Saved data entries
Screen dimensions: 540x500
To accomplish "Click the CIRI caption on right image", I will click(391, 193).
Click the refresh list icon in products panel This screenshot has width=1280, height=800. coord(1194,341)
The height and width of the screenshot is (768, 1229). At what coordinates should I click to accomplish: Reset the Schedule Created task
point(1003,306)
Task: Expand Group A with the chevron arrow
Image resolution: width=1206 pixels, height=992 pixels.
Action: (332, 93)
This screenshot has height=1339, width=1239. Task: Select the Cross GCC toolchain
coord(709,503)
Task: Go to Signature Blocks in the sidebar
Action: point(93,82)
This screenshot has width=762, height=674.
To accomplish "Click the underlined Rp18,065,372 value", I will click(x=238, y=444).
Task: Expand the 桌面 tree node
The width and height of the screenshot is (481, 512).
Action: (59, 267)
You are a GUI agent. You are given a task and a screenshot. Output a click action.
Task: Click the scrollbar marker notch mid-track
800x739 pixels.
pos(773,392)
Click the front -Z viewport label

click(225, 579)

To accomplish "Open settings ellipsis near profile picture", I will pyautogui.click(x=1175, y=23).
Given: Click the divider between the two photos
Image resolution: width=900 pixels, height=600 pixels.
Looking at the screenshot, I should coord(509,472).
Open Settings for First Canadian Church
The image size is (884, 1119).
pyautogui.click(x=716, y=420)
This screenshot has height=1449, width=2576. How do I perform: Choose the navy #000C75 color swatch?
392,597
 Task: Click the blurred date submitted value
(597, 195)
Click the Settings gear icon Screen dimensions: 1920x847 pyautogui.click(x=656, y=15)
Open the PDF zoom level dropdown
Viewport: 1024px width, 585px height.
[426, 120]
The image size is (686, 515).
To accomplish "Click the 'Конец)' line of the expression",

### The problem
Reproduce the entries exactly, but only from their first line to the line holding "Task: Expand the 桌面 tree node", with that last line kept.

### Written answer
Screen dimensions: 540x500
To accomplish "Click the CIRI caption on right image", I will click(391, 193).
Click the refresh list icon in products panel This screenshot has width=1280, height=800. coord(1194,341)
The height and width of the screenshot is (768, 1229). At what coordinates should I click to accomplish: Reset the Schedule Created task
point(1003,306)
Task: Expand Group A with the chevron arrow
Image resolution: width=1206 pixels, height=992 pixels.
Action: (332, 93)
This screenshot has height=1339, width=1239. Task: Select the Cross GCC toolchain
coord(709,503)
Task: Go to Signature Blocks in the sidebar
Action: point(93,82)
This screenshot has width=762, height=674.
To accomplish "Click the underlined Rp18,065,372 value", I will click(x=238, y=444).
Task: Expand the 桌面 tree node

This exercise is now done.